Kerry is an experienced technology executive with over 25 years of increasing responsibility for operations, business strategy, product planning and development. Kerry began his career as an engineer developing office and factory automation tools for Georgia Pacific Corporation while completing an MS in Management at Georgia State University in Atlanta. In 1984, Kerry joined Apple Computer as a field engineer and technology consultant, supporting the sales forces with product roll outs, technical presentations and product integration efforts.
With the current economy in a slump, what cost saving tips would you have for a new entrepreneur?
Keep your overhead to an absolute minimum. Keep your expenses variable as much as possible. Choose a lean, mean team with a lot of cross over skills and flexibility. With a small team, each member needs to have experience, knowledge and understanding of a wide array of business segments.
Have you outsourced any portion of your business? Has that worked for your business?
Although my marketing background provides Second Porch with a strategic marketing direction, there are dozens of marketing applications that I don't have time for. We had engaged a PR firm to help with the launch of Second Porch and have a very small contract with an online marketing specialist who is helping us create the "buzz" on Second Porch.

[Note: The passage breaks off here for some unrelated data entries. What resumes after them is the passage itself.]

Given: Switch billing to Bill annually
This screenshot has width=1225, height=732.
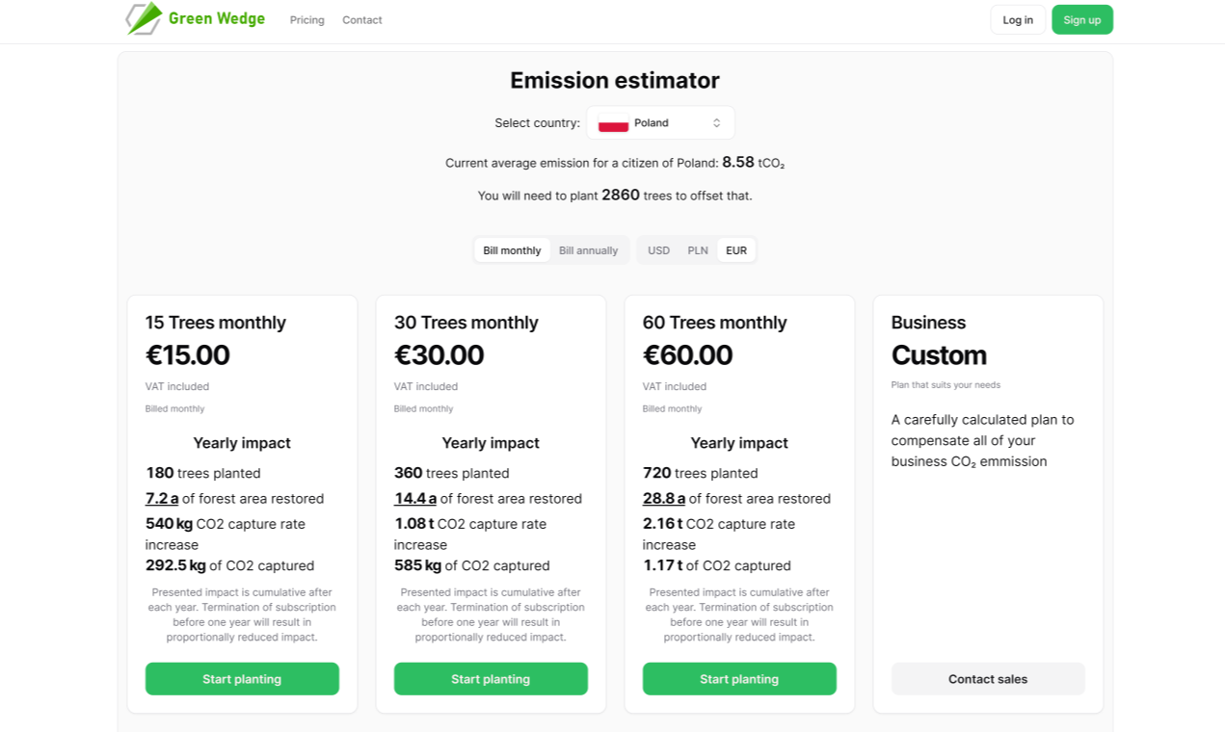Looking at the screenshot, I should point(588,250).
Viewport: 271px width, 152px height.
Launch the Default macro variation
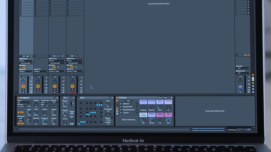tap(137, 104)
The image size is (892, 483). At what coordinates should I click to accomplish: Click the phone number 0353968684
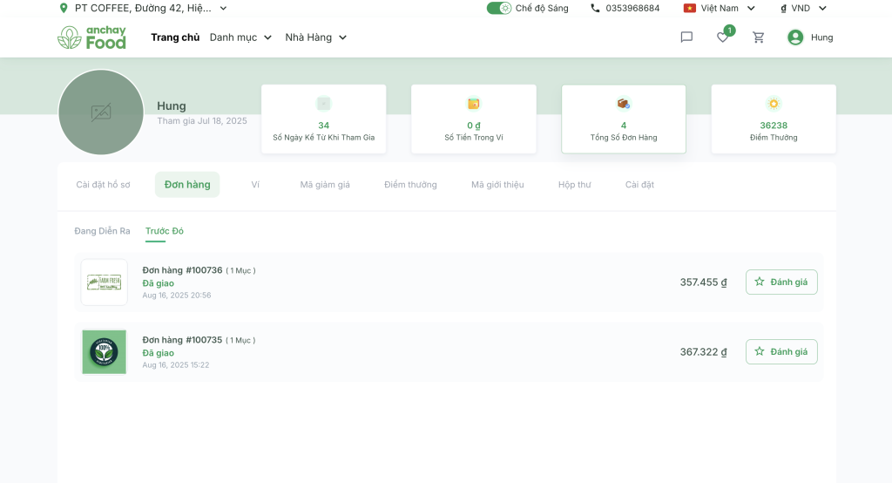tap(632, 8)
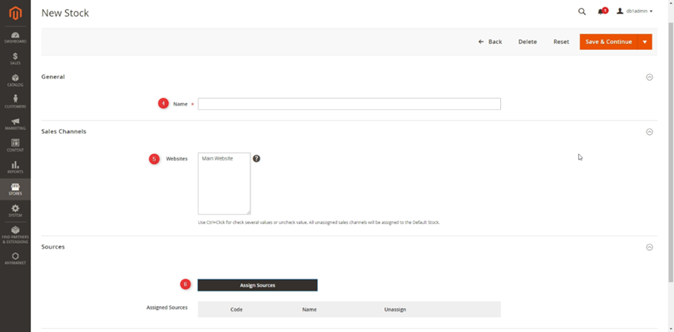674x332 pixels.
Task: Open the Catalog sidebar icon
Action: (15, 78)
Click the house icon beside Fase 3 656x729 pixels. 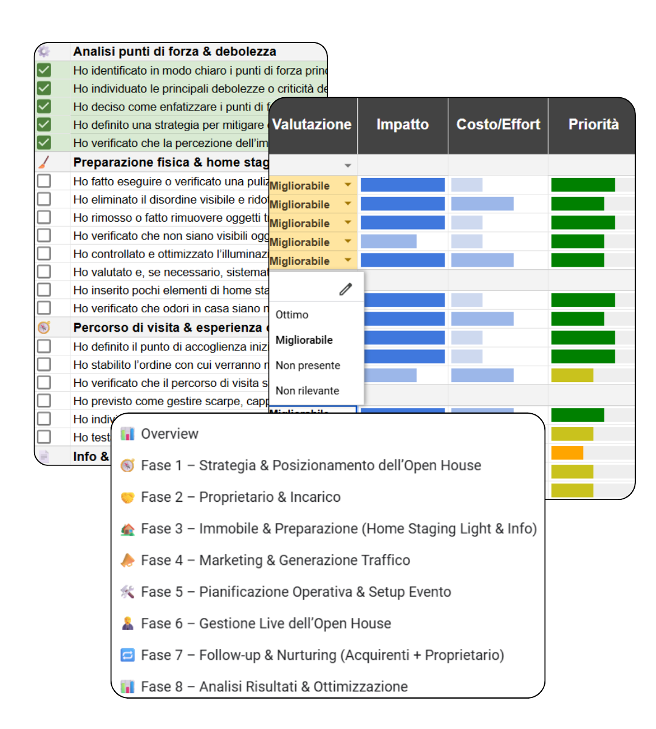click(x=128, y=529)
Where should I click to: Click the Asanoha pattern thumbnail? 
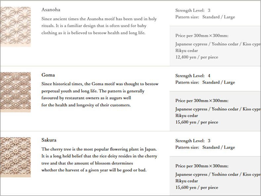tap(15, 27)
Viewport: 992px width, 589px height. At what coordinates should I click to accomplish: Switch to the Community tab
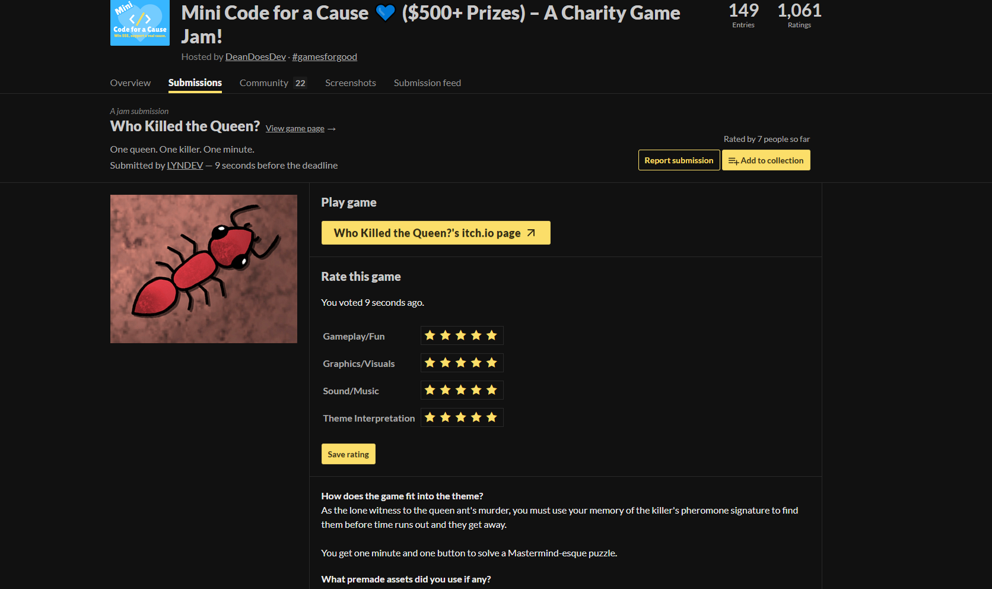tap(273, 83)
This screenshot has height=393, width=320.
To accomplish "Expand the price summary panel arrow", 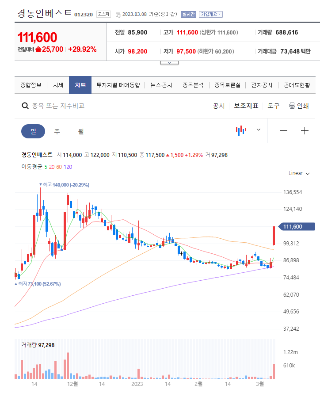I will click(169, 62).
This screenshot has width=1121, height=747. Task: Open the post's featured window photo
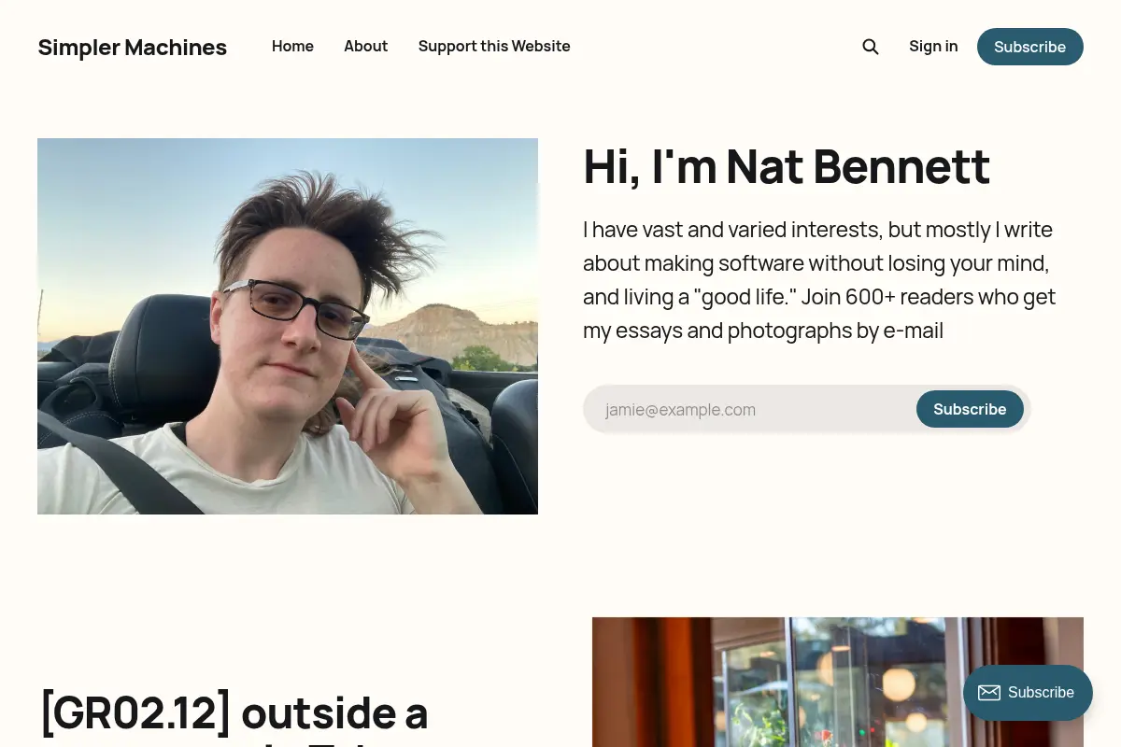click(x=838, y=682)
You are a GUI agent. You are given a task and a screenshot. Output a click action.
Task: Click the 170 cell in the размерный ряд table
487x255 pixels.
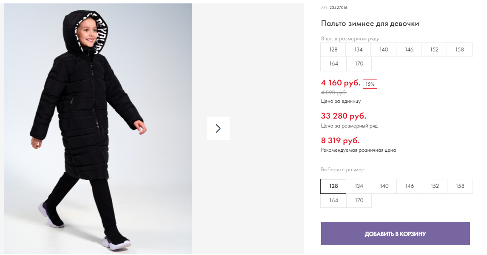(359, 64)
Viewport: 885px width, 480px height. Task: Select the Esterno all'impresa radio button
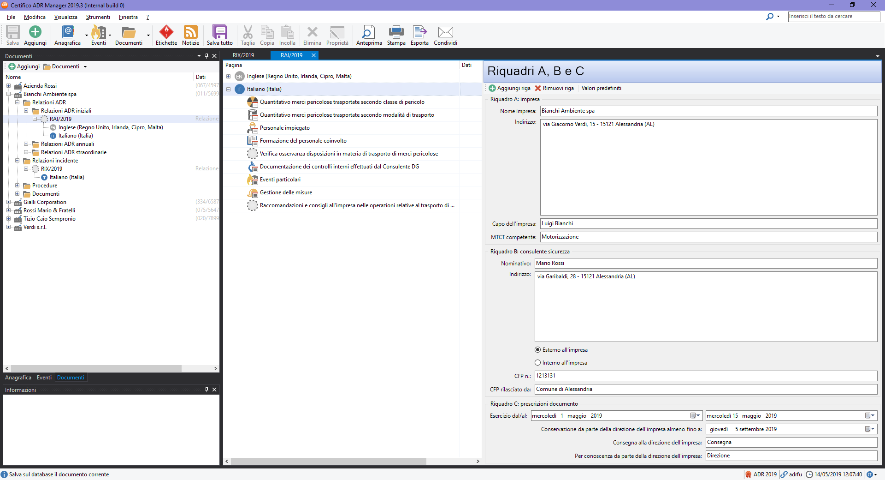click(537, 350)
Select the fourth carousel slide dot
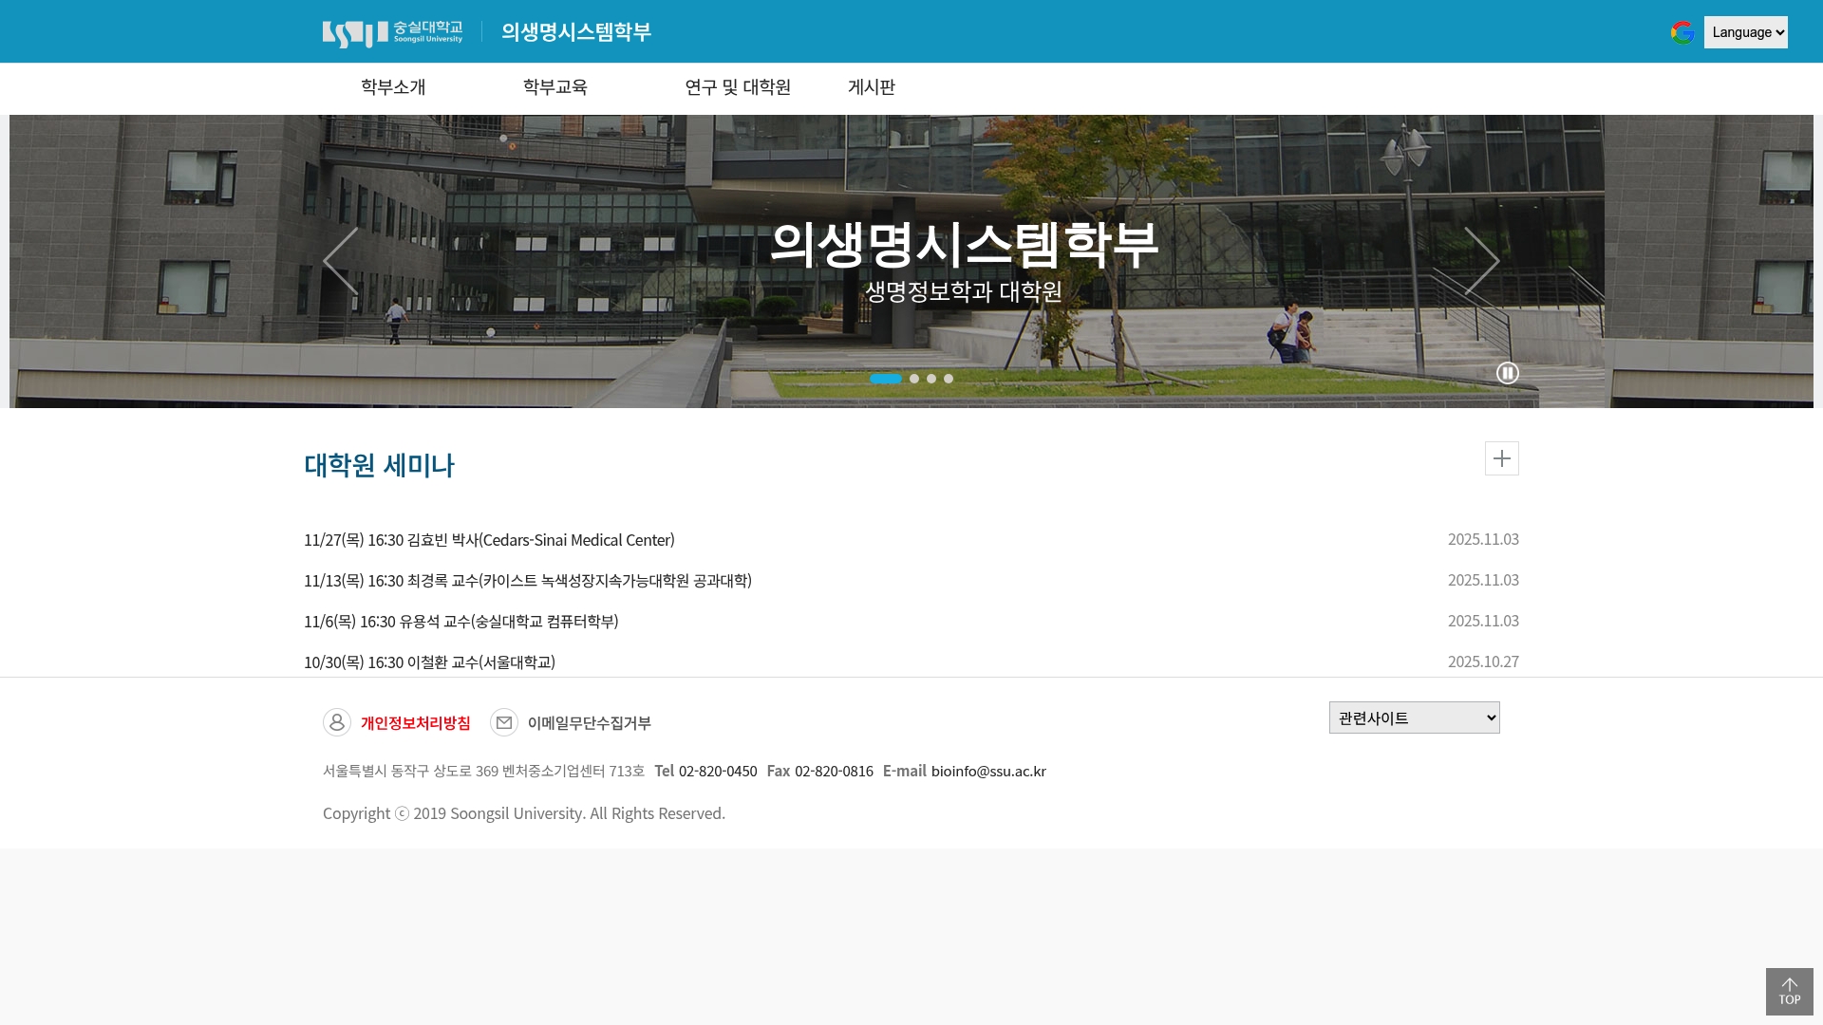Image resolution: width=1823 pixels, height=1025 pixels. coord(949,378)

Social marketing is consistently being written about in the small business space. Has it worked generating business for you?
Social marketing is OUR business. We deliver this for owners of second homes, more than 16 million which exist around the globe.
What advice would you give to somebody else who wanted to start a similar business?
I would advise them to study the competition really well, understand their position and then clearly figure out what you will do differently that should appeal to a specific customer base with a strong unmet need.
Thank you for your time, Brent. Best wishes with you latest venture.